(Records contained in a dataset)
######
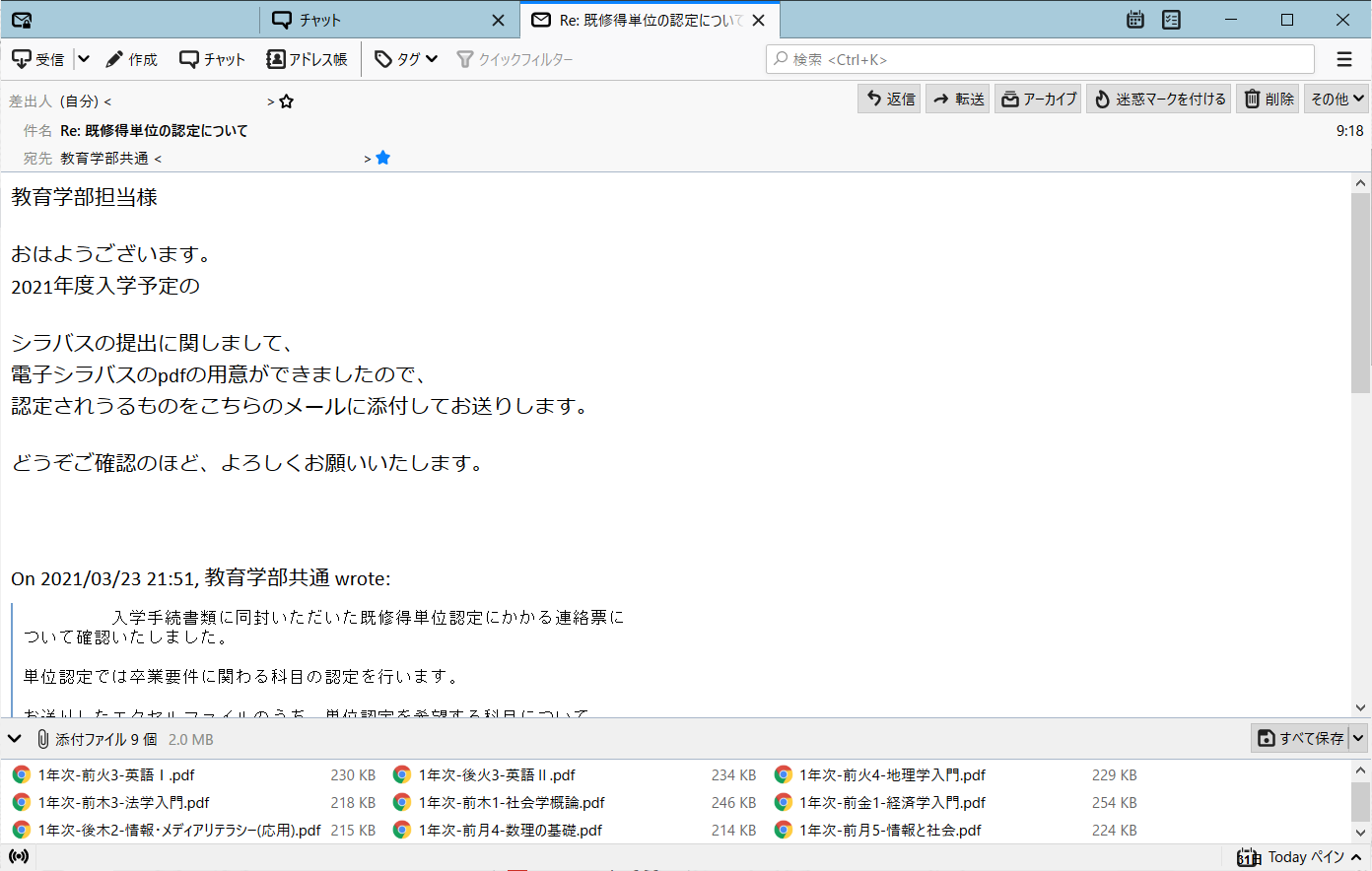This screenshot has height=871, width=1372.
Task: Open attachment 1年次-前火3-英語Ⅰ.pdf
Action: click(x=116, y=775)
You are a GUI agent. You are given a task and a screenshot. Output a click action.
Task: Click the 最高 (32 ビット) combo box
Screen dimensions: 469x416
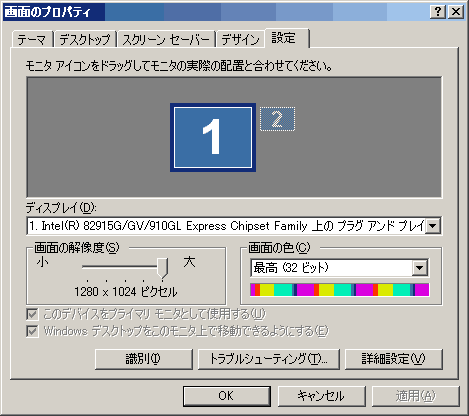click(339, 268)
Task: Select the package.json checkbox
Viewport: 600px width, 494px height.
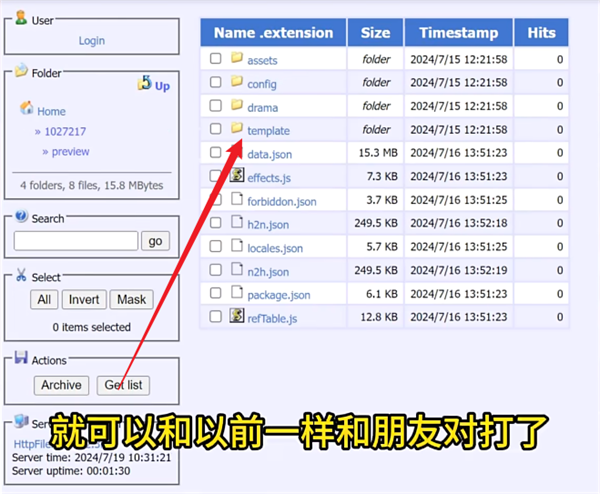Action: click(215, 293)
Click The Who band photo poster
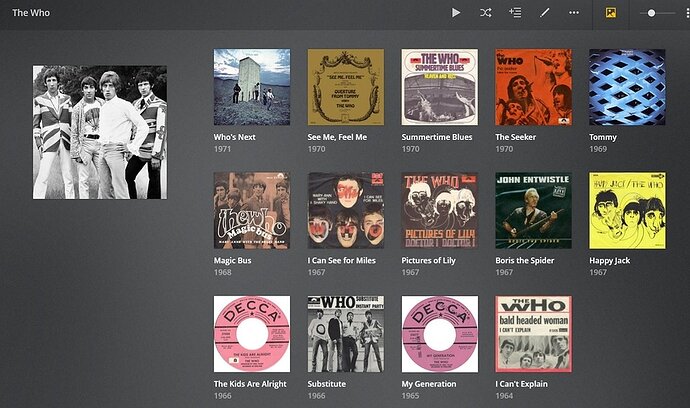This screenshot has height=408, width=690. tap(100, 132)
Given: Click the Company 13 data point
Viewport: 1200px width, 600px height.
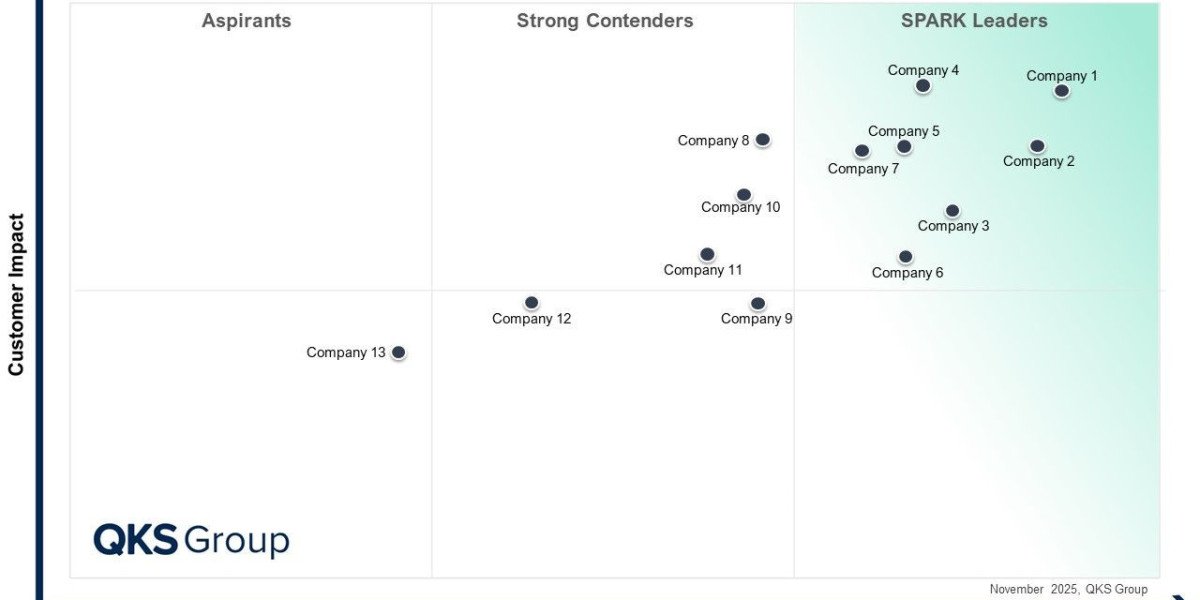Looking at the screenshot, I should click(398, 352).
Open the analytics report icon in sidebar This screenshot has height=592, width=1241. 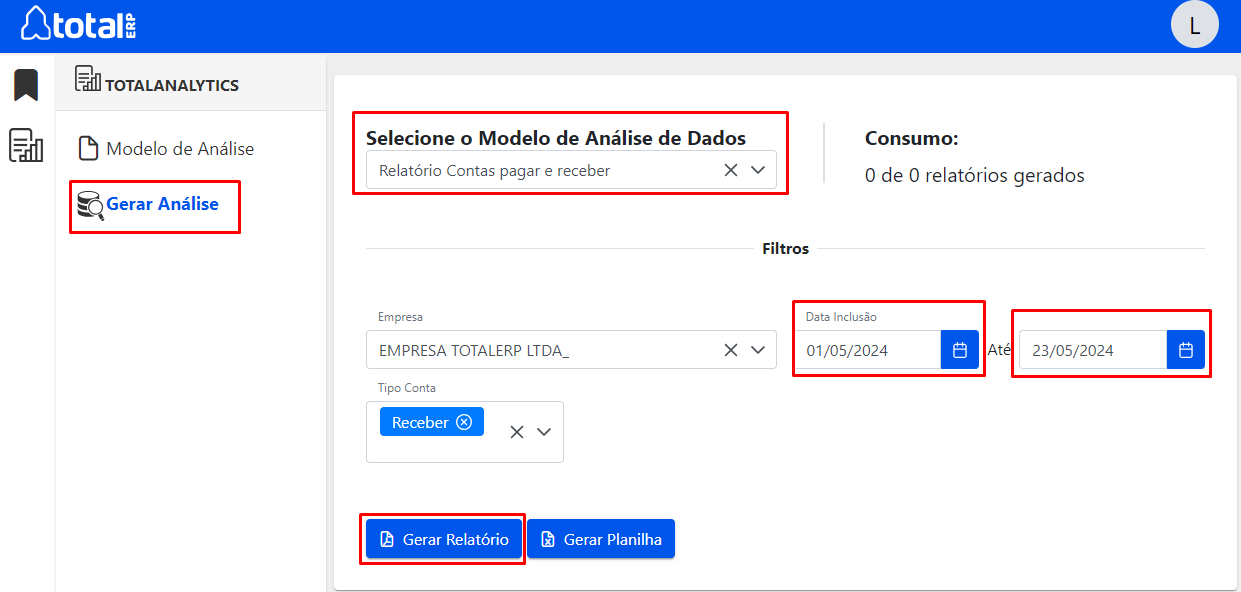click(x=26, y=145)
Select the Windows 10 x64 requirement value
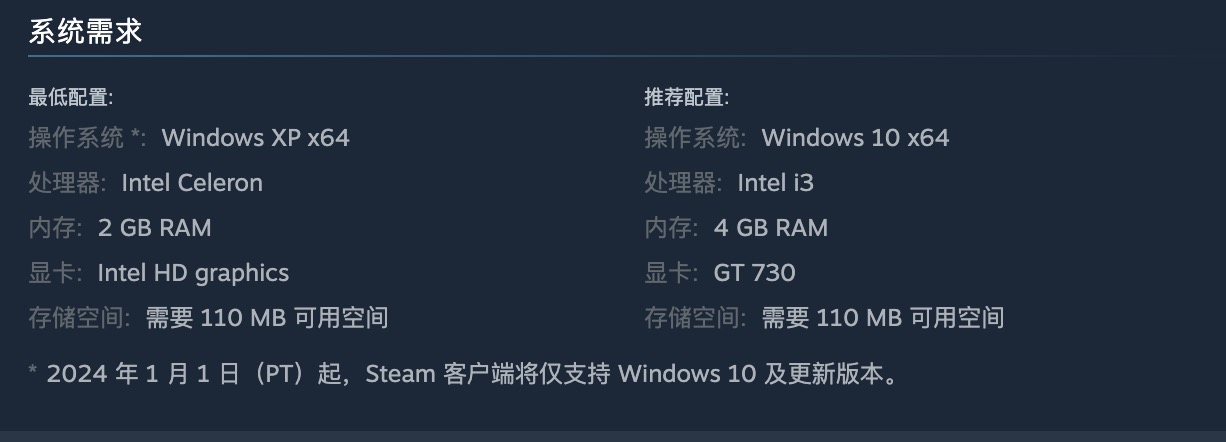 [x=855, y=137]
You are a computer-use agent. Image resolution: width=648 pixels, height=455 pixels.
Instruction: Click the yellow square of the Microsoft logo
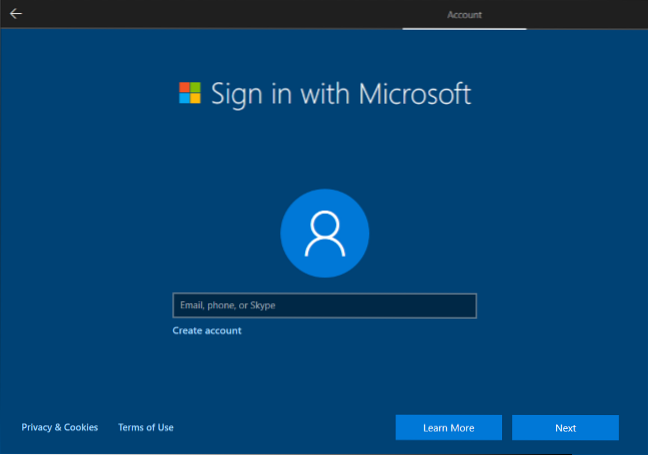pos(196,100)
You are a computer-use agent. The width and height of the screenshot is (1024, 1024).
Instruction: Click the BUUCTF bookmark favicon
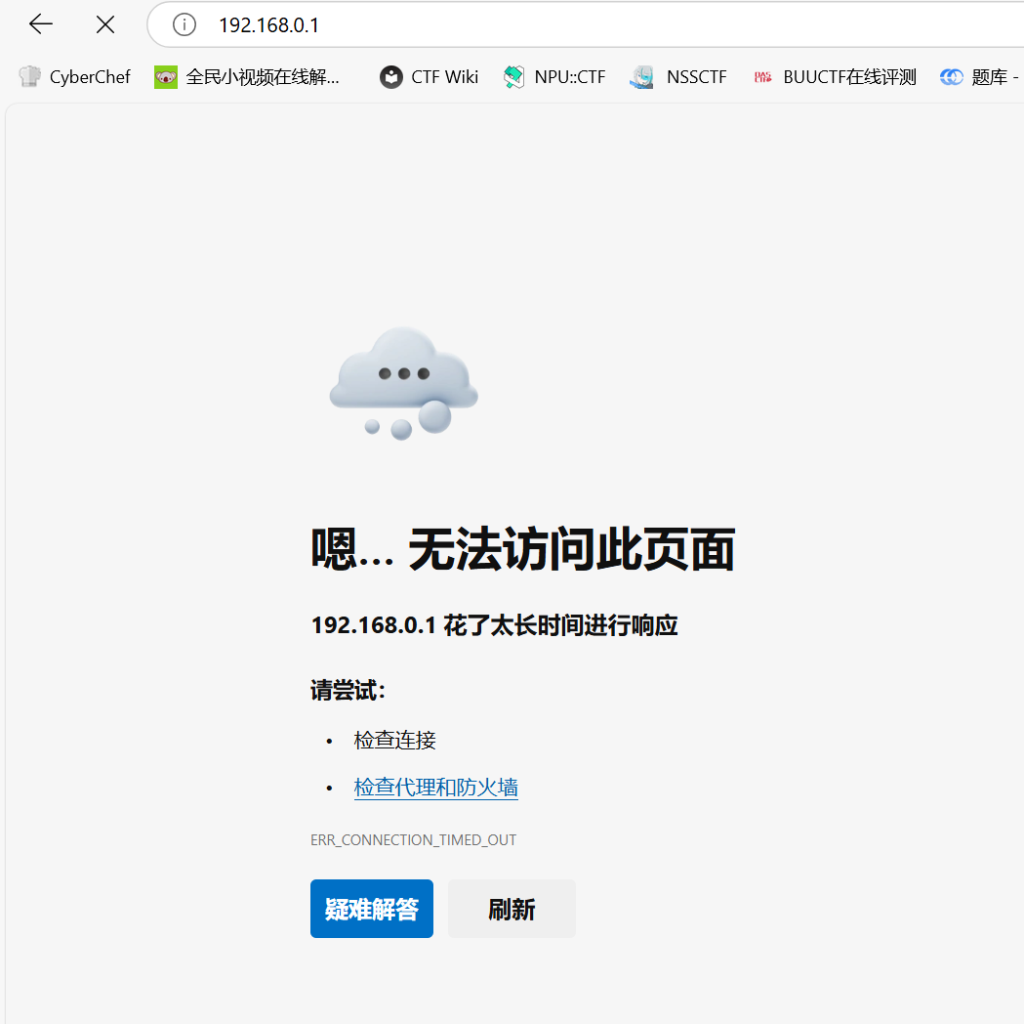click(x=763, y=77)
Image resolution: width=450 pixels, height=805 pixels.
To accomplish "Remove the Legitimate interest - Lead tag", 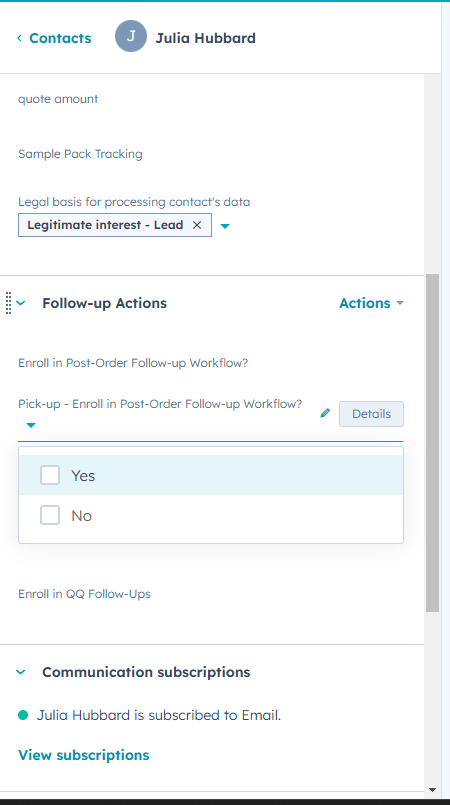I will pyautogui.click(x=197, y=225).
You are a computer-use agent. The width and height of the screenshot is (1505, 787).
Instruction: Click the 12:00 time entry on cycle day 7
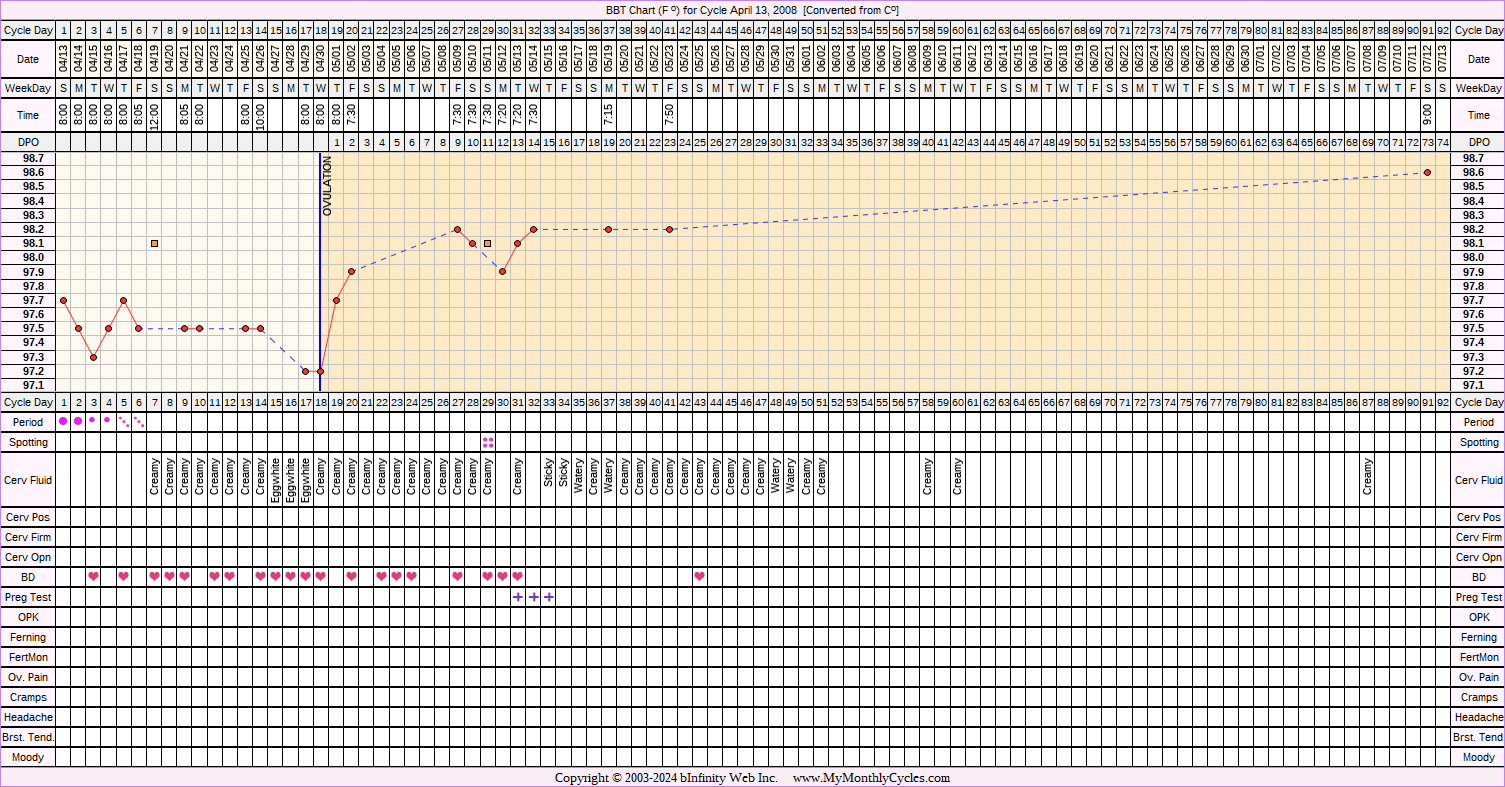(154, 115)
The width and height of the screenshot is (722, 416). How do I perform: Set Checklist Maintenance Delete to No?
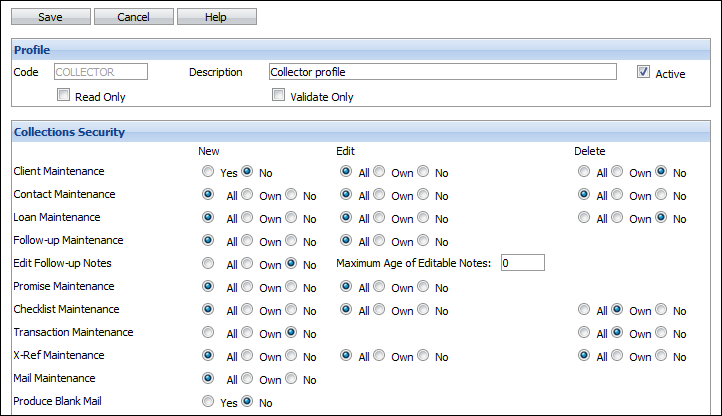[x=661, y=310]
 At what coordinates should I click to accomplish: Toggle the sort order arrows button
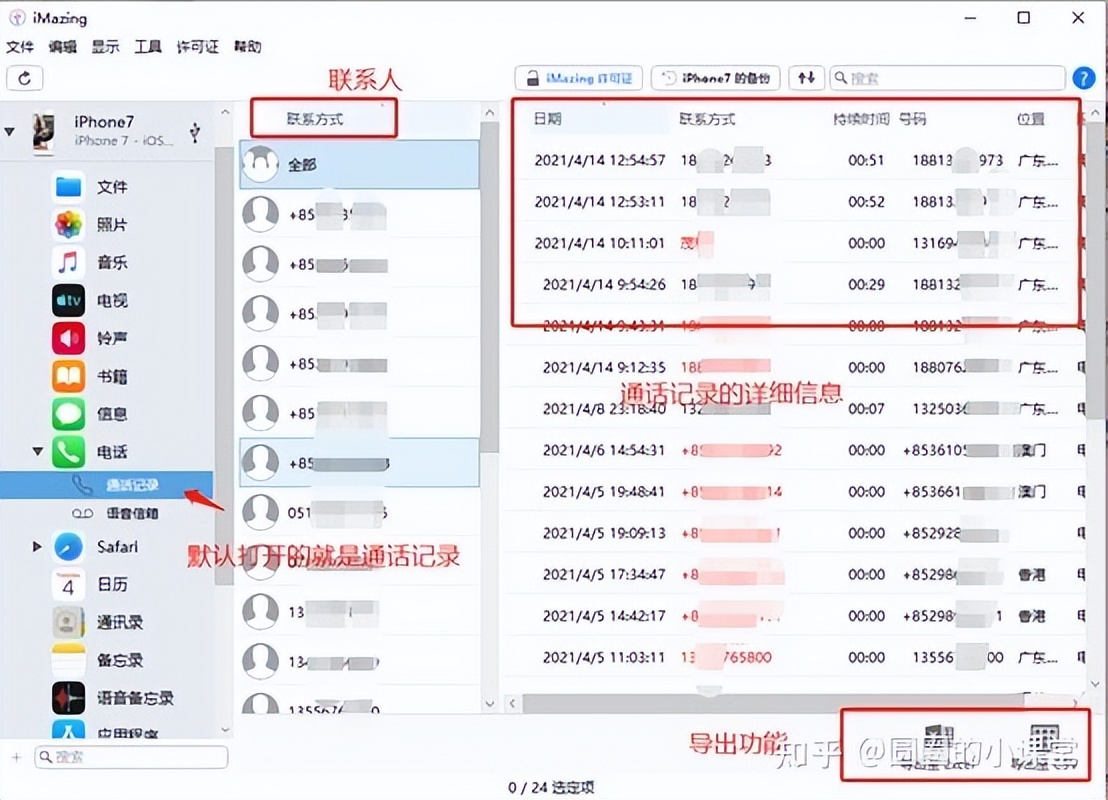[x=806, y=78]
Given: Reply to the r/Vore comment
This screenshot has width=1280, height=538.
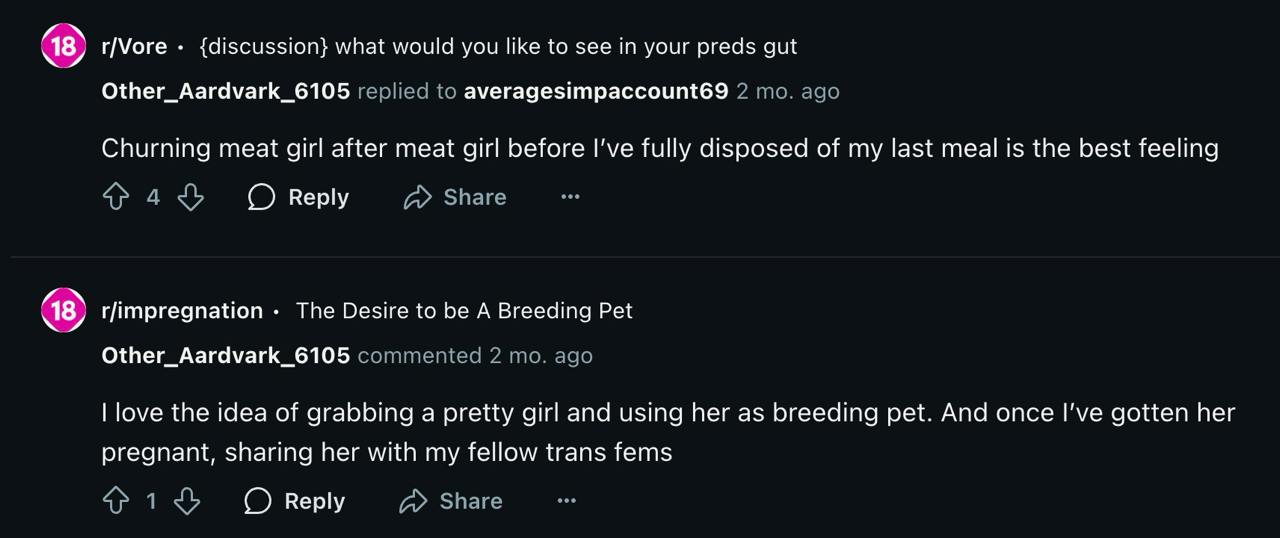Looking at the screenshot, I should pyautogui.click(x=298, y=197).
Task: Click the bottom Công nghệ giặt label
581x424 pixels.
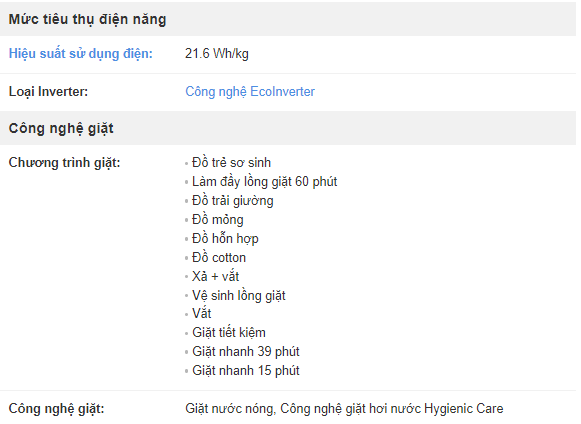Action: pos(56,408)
######
▶ _Task details_: Although the records above contain pictures, the copy must not; set down exactly the lines from the one with "You are a GUI" up to and including the one with "Given: Click the Company 13 data point".

▶ _Written response_:
You are a GUI agent. You are given a task and a screenshot. Output a click action.
Task: Click the 最高 (32 ビット) combo box
Screen dimensions: 469x416
click(339, 268)
Task: Select the package.json checkbox
Viewport: 600px width, 494px height.
Action: click(215, 293)
Click The Who band photo poster
This screenshot has height=408, width=690. tap(100, 132)
Given: Click the Company 13 data point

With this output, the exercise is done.